What is the State of Organic Waste Methane Emission in the Middle East
Biodegradable materials are often stored in landfills, and when they decompose, they emit Methane. These solid wastes, especially where they are together in a landfill, trap heat and, as a result, release greenhouse gases which is detrimental to the climate and the citizens’ health.
In the Middle East, Methane emission is drawing attention due to urbanization, rising population, and mutually increasing solid waste production. Like every other climate-conscious region, the region has begun to significantly attempt to reduce the emission of Methane in its territory by implementing strategic measures. Countries like Saudi Arabia and Iran have established Municipal Solid Waste Management to see the collection, transportation, and treatment of these wastes after production.

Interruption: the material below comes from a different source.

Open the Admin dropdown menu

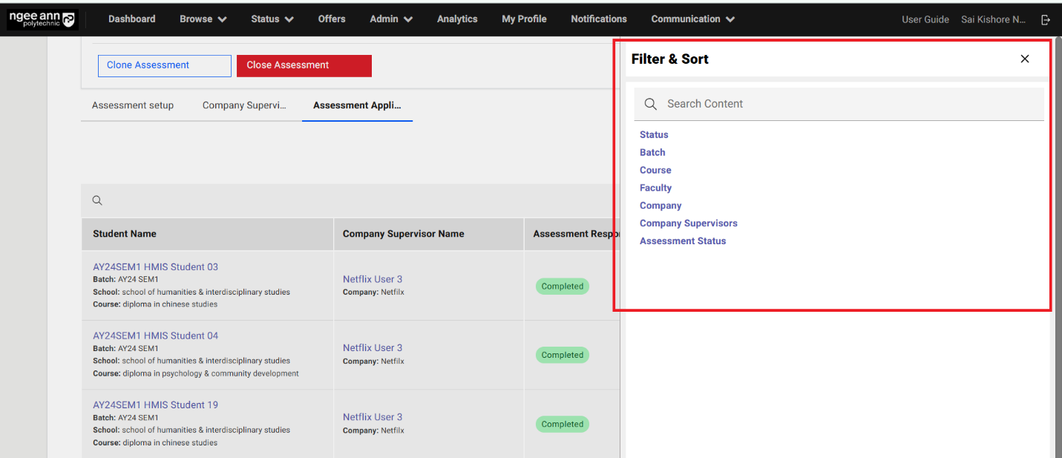[x=390, y=19]
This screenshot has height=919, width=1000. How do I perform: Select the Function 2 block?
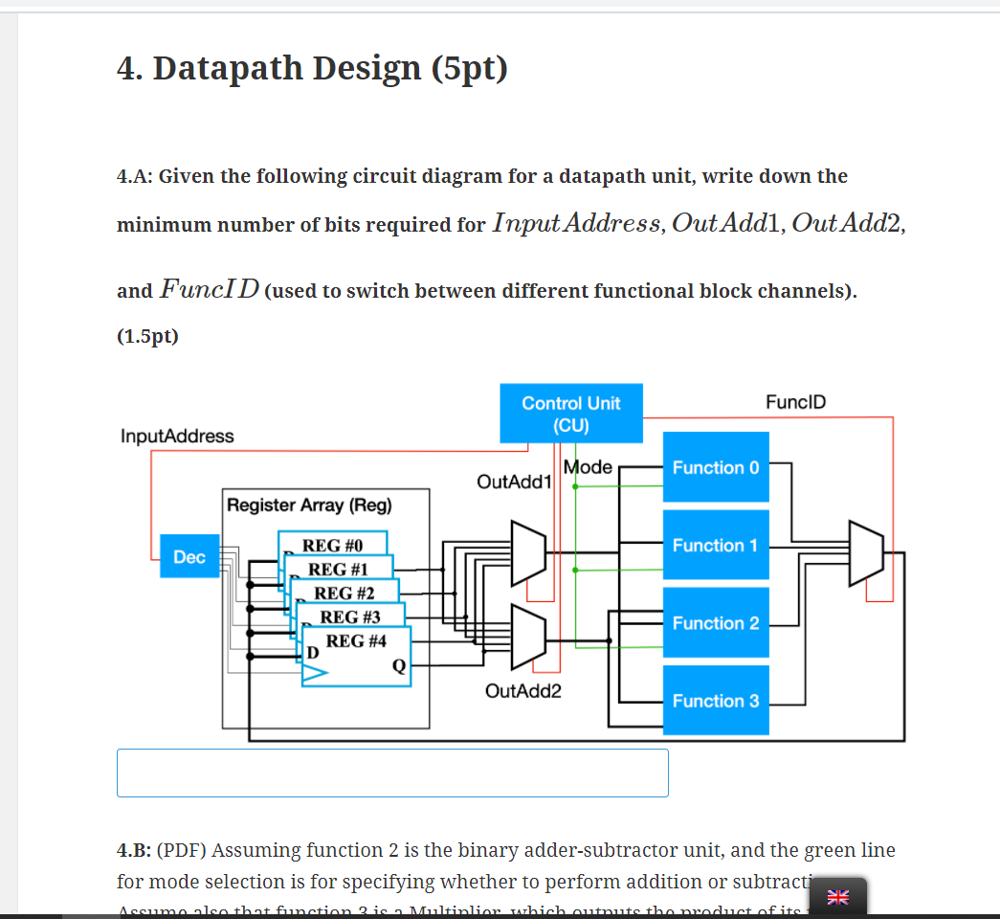715,623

Generally, other countries in the Middle East have taken measures such as waste recycling, composting, waste reduction, conversion to energy, and compost creation. The cumulation of many of these measures has aided the Middle East’s efforts at reducing Methane production.
How has the Middle East Attempted to Reduce Organic Waste Methane Emission
Over the last few years, the Middle East has been very intentional in its Methane emission reduction efforts. For instance, the government of Iraq has undertaken legislative reforms to see to the use of solid waste for producing electricity and methane gas. Saudi Arabia has also vowed to join the Global Methane Pledge in pursuance of its goal to reduce Methane emissions by 30% come 2030 and its pledge to be committed to delivering a cleaner and greener future.

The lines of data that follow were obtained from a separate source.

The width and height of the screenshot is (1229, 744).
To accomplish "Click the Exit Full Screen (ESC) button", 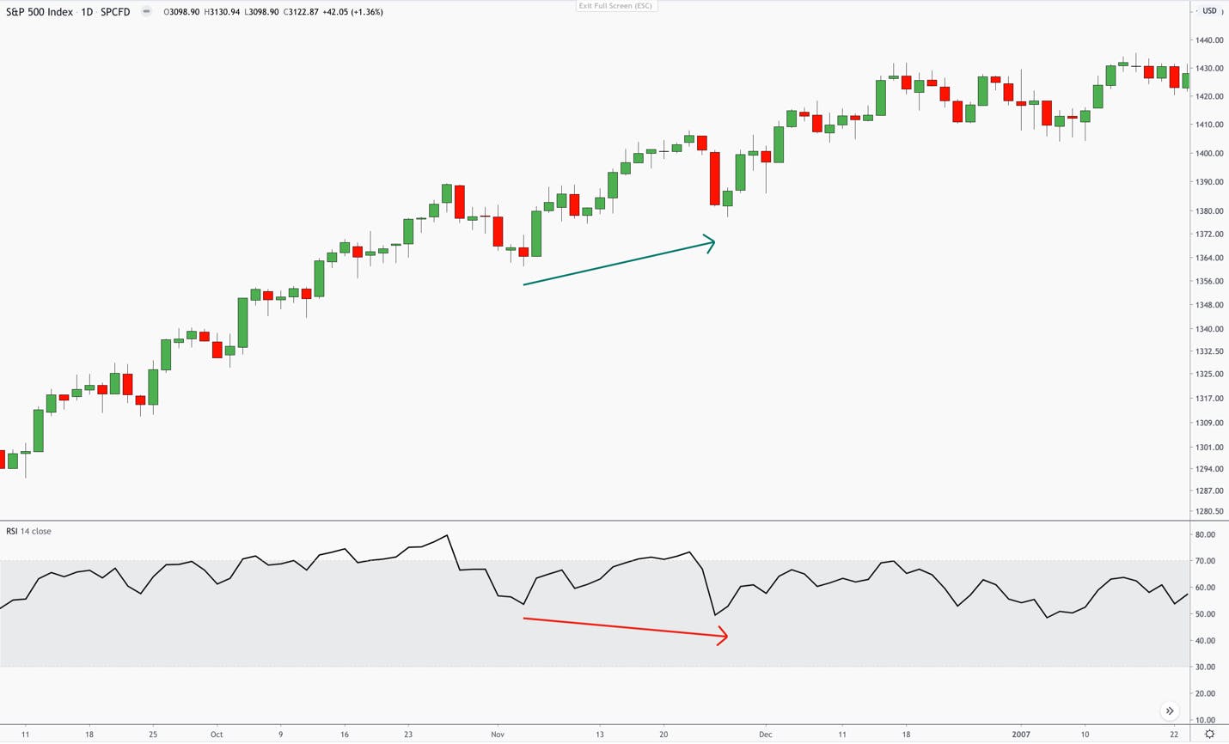I will (x=615, y=6).
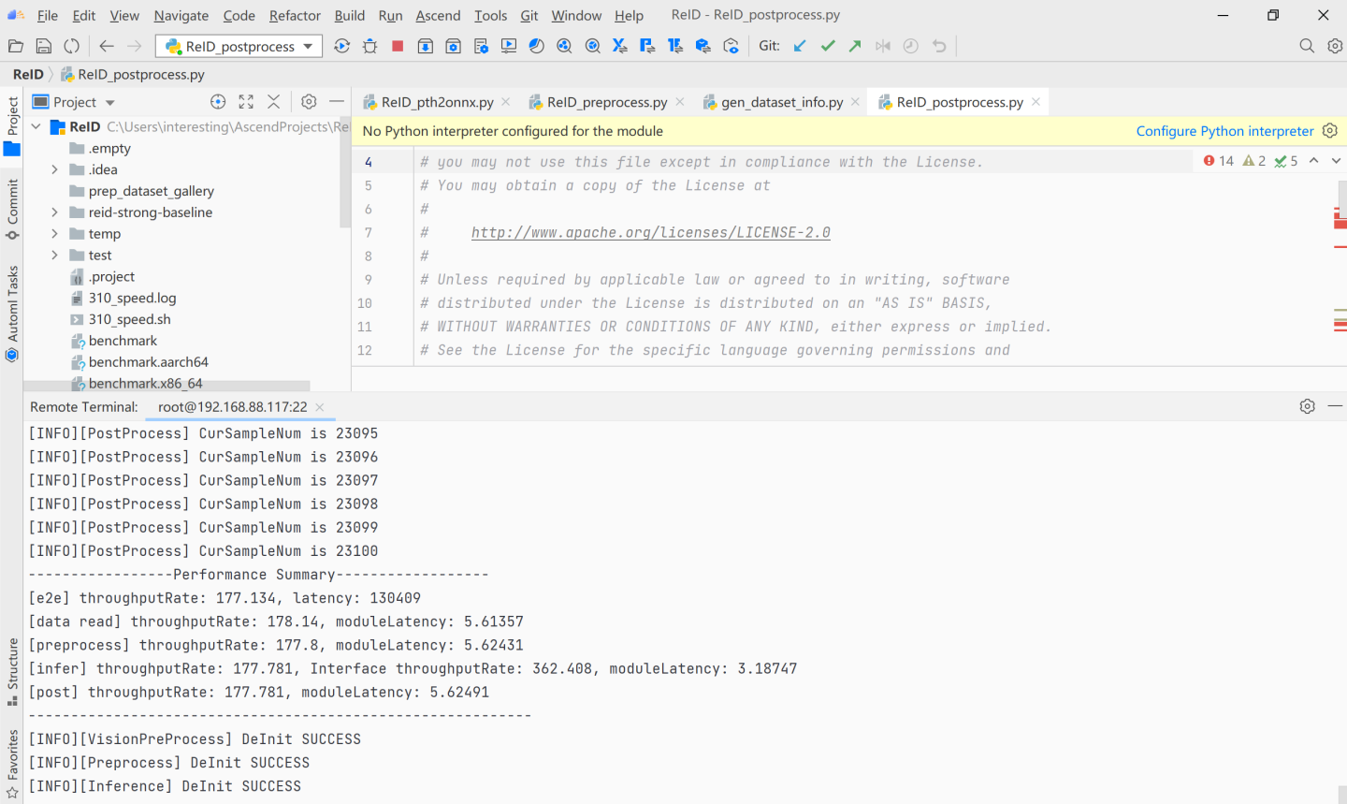Open the Apache license URL in the code

(x=650, y=232)
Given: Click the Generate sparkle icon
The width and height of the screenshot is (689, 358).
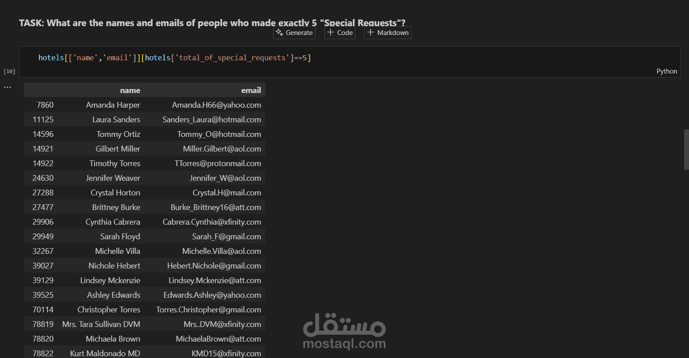Looking at the screenshot, I should tap(279, 32).
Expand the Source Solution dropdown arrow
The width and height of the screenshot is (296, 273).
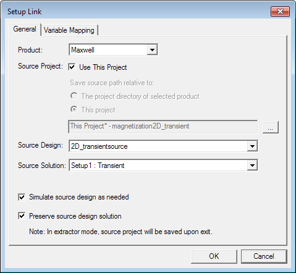[252, 166]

Thus, the country has begun to opt for mechanisms to control methane output and technology to prevent Methane from escaping into the air after it is trapped in the ground. The country aims to achieve net zero emissions by 2060. This effort is particularly commendable given that Saudi Arabia is the largest emitter of greenhouse gases globally.

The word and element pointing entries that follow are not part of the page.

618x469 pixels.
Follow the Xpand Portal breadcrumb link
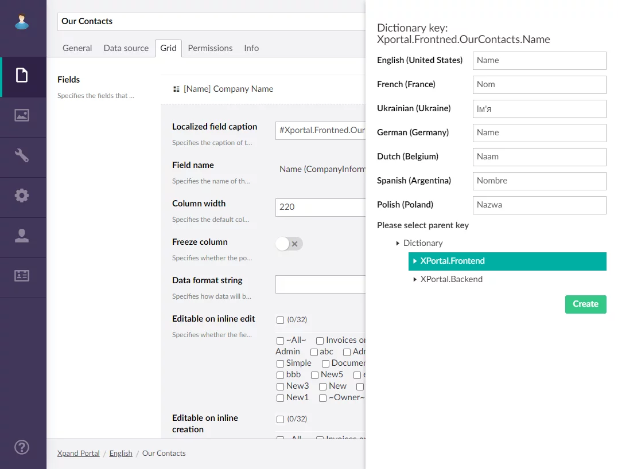coord(79,454)
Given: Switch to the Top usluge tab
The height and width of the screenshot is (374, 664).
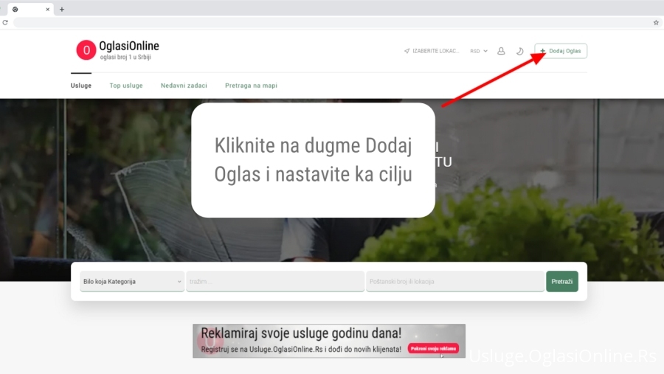Looking at the screenshot, I should pyautogui.click(x=126, y=86).
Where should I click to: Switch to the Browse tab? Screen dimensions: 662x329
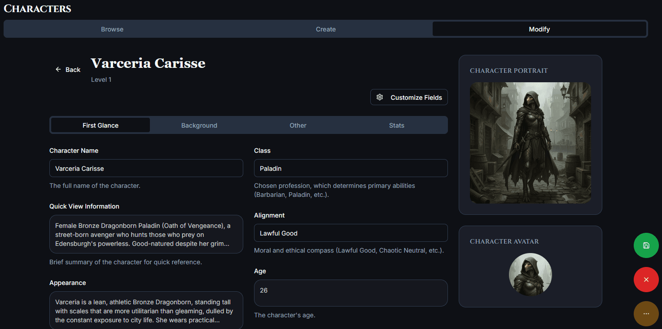click(112, 29)
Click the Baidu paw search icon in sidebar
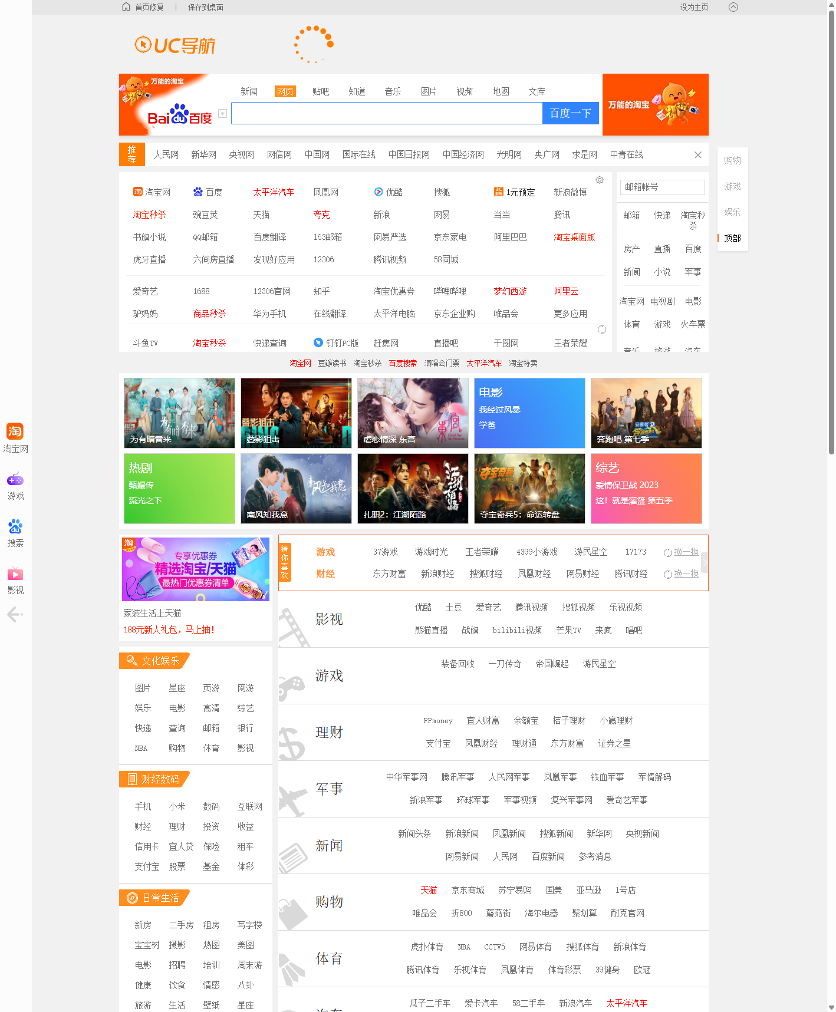 point(15,526)

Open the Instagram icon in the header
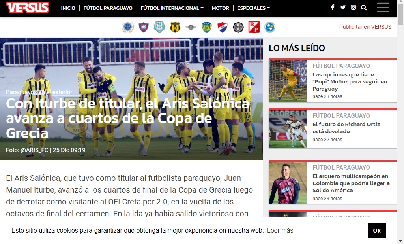tap(353, 7)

While some countries in the Middle East did not sign up for Methane emission reduction, there is no doubt that many states in the region are doing all in their capacity to reduce Methane effectively. One can only hope their efforts can make up for those who don’t. Notably, several Middle East leaders have placed individual pledges at the COP26 summit in Glasgow, where they vowed to cut down on Methane emissions by 30% come 2030 and take active steps to tackle accompanying climate issues.
The Middle East’s commitment to Methane emission reduction is a call to action for other countries. Global Methane emission needs to be significantly reduced, or it invalidates the efforts of other well-meaning regions like the Middle East. It is hoped that such will be the case before the year ends.